CDC provides both raw data and model. You can get the BRFSS data from CDC, http://www.cdc.gov/brfss/technical_infodata/surve…
Andrew and I once published a paper about decision analysis, applied to home radon measurements and remediation, that had a map of indoor radon concentrations that showed similar discontinuities across state boundaries (Utah and South Carolina, for those of you keeping score at home). The data were collected using separate surveys in each state, and there were some minor differences in the protocols used. On a continuous color or grayscale, the effect didn't look very big, but when we used discrete colors for different ranges (to facilitate printed reproduction) the discontinuities were obvious. We said "Apparent discontinuities across the boundaries of Utah and South Carolina arise from irregularities in the radon measurements from the radon
surveys conducted by those states…" and left it at that. Whaddyagonnado?
Aleks:
I pretty much agree with you, but it's not always so easy to just provide the data. For example, raw disease rates vary by age, so you want age-adjusted values, otherwise you'll just see that people in Florida seem to get sick a lot. Sure, you can define something called "raw age-adjusted data" but that's model-based too.
Beyond this, I like model-based estimates: When they show a problem (as in the map above), that's a useful sign that the model can be improved.
This reminds me of an internet investigation I did into how herpes varies by nation. I was surprised to find out from a wesbsite that every country had about 20% infection percentage. It turns out the website seemed to be crudely multiplying each nation's population by .2 or something similar.
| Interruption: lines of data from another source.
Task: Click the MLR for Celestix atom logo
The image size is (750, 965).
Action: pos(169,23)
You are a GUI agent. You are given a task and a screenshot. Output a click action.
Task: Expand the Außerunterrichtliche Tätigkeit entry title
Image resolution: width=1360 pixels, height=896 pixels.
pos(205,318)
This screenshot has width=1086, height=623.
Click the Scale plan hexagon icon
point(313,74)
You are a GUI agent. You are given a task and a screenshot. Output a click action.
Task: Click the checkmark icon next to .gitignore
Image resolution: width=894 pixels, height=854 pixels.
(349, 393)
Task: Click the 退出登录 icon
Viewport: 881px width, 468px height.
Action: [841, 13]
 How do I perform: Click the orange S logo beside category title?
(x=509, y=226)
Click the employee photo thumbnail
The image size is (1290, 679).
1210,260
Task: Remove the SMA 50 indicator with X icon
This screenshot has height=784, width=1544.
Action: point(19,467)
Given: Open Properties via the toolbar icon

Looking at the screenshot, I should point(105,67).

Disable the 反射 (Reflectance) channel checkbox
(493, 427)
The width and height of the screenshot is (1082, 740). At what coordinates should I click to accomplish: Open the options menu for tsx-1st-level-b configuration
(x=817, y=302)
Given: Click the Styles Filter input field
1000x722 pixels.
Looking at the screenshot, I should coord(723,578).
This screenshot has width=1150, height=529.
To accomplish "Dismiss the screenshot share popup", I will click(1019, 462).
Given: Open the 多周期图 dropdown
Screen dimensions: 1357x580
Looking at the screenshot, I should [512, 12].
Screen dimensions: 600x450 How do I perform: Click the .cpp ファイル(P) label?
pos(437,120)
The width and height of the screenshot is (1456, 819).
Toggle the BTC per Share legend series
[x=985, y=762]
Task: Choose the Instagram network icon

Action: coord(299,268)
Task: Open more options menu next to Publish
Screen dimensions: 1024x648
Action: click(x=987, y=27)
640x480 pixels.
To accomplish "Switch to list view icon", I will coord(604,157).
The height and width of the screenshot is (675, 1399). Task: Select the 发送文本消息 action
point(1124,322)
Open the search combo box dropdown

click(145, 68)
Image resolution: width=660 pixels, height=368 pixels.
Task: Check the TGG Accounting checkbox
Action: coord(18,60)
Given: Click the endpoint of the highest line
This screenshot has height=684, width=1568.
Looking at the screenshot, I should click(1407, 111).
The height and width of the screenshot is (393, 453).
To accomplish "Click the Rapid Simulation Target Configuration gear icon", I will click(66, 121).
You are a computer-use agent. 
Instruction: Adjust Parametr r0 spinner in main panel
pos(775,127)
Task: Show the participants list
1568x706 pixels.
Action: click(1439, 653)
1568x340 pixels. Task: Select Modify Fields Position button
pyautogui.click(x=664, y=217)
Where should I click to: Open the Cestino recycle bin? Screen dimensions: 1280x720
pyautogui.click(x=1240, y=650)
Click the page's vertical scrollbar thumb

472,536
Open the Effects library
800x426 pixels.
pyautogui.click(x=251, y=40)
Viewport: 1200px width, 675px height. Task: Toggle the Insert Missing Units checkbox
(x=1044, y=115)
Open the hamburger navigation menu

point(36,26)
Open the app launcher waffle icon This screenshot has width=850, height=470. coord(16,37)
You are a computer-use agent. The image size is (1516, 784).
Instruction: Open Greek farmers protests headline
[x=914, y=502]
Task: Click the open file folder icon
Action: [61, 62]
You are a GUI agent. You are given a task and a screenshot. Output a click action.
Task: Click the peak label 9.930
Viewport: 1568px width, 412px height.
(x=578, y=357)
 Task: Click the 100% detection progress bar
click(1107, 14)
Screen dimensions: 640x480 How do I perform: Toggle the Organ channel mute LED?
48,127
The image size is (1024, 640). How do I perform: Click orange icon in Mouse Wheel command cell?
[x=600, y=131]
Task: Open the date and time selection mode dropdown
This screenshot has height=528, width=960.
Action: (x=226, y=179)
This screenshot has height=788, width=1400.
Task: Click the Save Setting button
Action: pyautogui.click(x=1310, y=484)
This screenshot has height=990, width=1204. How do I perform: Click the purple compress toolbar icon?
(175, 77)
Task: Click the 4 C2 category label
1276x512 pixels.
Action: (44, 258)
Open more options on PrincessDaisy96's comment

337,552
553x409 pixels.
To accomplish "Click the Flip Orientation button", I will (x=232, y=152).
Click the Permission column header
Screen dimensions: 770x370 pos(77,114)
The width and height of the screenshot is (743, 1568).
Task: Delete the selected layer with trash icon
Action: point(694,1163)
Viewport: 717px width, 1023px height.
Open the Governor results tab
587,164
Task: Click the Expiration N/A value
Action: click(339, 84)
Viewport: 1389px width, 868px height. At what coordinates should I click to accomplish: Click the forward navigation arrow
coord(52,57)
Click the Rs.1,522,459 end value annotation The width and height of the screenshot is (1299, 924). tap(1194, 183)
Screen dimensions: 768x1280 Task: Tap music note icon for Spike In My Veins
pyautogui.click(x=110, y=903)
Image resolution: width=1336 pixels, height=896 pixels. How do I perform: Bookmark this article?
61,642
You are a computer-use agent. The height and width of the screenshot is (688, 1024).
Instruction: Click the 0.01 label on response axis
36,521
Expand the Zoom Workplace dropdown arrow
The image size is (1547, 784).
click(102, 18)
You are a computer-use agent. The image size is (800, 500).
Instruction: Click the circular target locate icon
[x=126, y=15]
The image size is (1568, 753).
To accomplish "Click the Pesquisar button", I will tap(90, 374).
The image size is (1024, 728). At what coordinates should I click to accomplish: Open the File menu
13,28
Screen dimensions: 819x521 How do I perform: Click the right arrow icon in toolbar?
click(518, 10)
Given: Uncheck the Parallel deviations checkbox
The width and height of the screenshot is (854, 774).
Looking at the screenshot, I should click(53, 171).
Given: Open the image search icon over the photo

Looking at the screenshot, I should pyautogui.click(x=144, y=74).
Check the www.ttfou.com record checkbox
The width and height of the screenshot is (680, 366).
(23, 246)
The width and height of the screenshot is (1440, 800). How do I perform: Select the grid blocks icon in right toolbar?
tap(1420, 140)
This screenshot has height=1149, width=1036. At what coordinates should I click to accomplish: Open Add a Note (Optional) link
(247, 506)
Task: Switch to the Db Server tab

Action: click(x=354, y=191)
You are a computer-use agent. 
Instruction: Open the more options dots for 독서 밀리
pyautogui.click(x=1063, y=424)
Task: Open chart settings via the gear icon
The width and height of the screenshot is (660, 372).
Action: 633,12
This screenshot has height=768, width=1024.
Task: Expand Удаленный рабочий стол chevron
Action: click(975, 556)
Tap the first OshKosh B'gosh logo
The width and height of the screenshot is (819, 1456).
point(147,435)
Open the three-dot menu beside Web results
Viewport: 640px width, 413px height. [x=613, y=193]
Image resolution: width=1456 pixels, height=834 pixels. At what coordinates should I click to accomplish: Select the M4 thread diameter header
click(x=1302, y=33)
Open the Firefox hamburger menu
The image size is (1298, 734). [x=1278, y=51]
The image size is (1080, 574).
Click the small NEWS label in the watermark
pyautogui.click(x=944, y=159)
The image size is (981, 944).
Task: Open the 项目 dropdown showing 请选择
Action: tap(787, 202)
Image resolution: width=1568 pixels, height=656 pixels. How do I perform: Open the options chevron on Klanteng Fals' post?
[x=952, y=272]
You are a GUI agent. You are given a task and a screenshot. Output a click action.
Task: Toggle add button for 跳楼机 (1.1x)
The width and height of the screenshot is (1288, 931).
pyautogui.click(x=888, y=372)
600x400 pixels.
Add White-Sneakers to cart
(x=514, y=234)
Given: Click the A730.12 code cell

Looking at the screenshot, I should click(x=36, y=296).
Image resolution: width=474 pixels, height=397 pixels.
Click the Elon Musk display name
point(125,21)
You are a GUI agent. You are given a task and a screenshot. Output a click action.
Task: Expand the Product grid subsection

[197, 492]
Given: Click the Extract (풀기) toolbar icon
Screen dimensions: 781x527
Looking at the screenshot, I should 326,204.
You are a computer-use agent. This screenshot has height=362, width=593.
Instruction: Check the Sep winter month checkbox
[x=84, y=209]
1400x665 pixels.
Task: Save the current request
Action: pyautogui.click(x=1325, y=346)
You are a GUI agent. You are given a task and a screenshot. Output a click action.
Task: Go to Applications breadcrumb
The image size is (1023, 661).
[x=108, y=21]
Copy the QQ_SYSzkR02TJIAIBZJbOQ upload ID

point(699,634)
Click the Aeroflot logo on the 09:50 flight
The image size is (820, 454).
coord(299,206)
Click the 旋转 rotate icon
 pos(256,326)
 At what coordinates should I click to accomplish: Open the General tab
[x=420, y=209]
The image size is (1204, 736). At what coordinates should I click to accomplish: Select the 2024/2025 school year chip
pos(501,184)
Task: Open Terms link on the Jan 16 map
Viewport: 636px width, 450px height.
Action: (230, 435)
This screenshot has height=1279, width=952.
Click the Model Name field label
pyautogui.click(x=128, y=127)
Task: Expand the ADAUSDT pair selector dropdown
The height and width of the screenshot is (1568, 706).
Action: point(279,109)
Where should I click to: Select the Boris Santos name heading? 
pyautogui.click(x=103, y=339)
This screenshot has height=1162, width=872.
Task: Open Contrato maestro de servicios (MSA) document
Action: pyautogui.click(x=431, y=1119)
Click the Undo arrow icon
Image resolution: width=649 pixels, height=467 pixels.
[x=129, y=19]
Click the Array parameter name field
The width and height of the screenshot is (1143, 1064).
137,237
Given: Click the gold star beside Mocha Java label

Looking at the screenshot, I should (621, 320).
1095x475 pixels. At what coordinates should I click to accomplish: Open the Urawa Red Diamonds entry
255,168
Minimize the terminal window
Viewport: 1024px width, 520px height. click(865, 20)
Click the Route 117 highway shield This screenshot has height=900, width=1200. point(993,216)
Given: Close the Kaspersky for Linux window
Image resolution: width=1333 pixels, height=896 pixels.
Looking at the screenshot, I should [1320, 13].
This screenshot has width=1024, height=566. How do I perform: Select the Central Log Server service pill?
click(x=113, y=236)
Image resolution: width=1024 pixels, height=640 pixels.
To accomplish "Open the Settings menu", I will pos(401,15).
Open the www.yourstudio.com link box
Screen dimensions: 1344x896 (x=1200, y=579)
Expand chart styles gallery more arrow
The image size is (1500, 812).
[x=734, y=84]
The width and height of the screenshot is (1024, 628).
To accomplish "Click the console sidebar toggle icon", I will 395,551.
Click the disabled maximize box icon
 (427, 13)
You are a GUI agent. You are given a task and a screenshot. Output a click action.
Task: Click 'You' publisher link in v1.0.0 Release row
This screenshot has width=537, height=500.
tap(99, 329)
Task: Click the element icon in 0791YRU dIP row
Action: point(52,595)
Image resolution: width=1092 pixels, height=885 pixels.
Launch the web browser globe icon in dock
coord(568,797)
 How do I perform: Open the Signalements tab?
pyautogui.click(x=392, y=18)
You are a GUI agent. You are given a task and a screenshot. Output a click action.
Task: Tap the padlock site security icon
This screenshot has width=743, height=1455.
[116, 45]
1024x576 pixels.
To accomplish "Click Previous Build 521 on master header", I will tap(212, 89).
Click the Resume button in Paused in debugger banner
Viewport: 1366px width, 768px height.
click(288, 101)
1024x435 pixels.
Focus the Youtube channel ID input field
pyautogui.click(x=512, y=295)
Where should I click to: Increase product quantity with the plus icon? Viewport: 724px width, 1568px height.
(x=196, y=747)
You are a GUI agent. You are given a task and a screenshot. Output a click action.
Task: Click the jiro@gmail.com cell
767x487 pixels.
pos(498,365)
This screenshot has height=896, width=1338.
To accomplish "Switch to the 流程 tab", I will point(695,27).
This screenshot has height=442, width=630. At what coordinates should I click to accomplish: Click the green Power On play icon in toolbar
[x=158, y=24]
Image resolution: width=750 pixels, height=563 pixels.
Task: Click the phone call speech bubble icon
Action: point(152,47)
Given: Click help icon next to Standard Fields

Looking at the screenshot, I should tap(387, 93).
Interesting correspondences are apparent when you compare this CDC map with a map of U.S. federal and state Indian reservations. Of course, shapes differ, because the CDC map displays data within county boundaries.
This is it, as "Hopefully Anonymous" says information like this is not always exact and can change depending on variants, thats said, comparing a study on diabetes with herpes made me chuckle!